------ THE INPUT ------

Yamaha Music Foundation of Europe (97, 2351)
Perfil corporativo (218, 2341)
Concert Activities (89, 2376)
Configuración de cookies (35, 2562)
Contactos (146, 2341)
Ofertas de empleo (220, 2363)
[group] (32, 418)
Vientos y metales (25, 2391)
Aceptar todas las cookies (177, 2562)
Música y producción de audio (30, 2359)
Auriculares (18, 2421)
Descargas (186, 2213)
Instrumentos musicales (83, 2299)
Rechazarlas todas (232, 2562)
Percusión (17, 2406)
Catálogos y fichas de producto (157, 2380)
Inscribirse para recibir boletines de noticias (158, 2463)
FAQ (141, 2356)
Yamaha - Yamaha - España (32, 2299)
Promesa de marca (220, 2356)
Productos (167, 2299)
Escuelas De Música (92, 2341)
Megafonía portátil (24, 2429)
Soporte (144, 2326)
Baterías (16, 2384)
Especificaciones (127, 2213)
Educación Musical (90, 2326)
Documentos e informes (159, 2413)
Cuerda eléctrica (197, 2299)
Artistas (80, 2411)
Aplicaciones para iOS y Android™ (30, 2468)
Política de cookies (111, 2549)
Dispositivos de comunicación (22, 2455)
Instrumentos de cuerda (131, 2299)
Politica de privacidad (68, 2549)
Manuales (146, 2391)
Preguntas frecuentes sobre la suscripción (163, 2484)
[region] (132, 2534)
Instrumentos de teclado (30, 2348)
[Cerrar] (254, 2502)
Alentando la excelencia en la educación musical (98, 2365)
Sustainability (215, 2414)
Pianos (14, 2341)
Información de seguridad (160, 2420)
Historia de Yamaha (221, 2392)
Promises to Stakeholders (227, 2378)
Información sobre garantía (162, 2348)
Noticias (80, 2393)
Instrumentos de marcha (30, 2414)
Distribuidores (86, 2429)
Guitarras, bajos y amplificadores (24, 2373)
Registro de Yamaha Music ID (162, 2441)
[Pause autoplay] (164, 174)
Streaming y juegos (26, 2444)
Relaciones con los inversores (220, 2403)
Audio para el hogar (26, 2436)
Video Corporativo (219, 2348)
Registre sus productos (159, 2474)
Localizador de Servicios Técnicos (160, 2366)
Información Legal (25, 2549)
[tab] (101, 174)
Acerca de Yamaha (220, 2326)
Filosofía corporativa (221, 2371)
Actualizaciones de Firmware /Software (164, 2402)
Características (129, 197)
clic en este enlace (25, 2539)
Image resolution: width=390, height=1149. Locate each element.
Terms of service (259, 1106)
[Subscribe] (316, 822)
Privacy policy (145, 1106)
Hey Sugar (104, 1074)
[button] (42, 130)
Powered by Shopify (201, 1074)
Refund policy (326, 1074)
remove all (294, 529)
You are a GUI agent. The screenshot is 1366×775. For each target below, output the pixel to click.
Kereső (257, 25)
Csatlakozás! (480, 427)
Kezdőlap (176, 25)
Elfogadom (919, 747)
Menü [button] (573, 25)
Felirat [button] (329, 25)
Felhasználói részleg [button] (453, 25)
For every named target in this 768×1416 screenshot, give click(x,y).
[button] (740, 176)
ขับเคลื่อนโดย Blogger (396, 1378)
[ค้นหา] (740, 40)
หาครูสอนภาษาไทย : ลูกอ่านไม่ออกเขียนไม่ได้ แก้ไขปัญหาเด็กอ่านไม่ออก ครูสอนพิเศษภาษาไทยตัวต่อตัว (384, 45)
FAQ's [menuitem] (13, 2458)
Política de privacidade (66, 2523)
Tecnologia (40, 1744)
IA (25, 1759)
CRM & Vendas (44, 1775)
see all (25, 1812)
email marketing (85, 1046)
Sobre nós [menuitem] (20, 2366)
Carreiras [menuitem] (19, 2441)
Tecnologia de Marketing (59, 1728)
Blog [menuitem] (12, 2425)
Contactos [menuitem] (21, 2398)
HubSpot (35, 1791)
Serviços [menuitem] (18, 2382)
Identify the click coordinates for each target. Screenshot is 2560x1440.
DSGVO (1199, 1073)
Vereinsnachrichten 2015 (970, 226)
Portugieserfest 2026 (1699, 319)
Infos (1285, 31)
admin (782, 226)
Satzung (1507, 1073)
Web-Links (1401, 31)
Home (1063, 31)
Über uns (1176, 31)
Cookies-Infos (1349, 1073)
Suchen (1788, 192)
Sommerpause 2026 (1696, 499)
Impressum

------

§ **WHAT IS BEING ASKED**: Your task is to collect every line above that contains the word "target".

§ **RESPONSE FOR THIS EXERCISE**:
You are a GUI agent. The screenshot is 1366×775. For each target below, output the pixel to click.
For every named target in this 768×1416 screenshot, give click(x,y).
Identify the click coordinates for each target. Screenshot is 2560x1440.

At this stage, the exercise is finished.